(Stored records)
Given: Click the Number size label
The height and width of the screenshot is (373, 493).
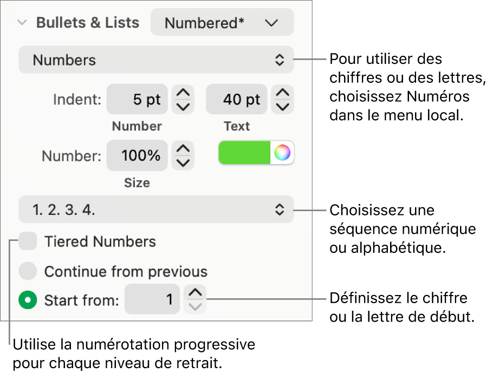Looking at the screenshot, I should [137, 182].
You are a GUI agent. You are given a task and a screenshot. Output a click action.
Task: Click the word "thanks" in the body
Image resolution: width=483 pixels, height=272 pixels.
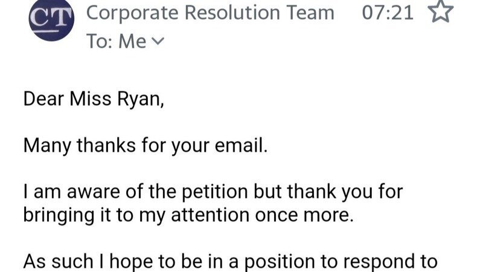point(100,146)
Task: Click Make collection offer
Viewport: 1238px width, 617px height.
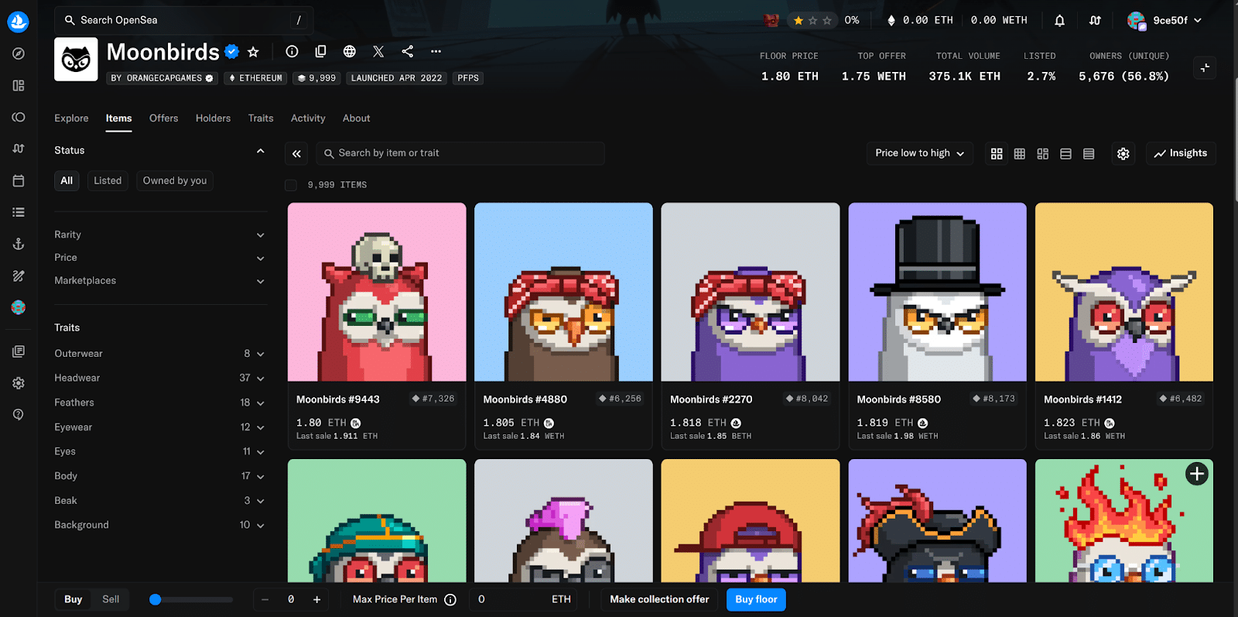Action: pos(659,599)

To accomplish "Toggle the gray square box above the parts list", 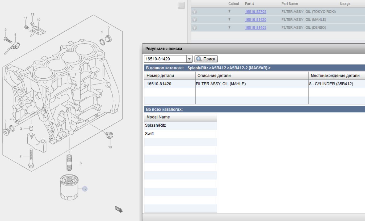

- Exercise instructions
Starting with the top line, write out all the data above exactly; keep the pictures out.

- Response to this exercise
Given: Click the Number size label
The height and width of the screenshot is (373, 493).
Looking at the screenshot, I should [137, 182].
You are a GUI agent. You are given a task and a screenshot. Output a click action.
Task: Click the word "thanks" in the body
Image resolution: width=483 pixels, height=272 pixels.
point(100,146)
Task: Click Make collection offer
Viewport: 1238px width, 617px height.
Action: pos(659,599)

To accomplish "Toggle the gray square box above the parts list", 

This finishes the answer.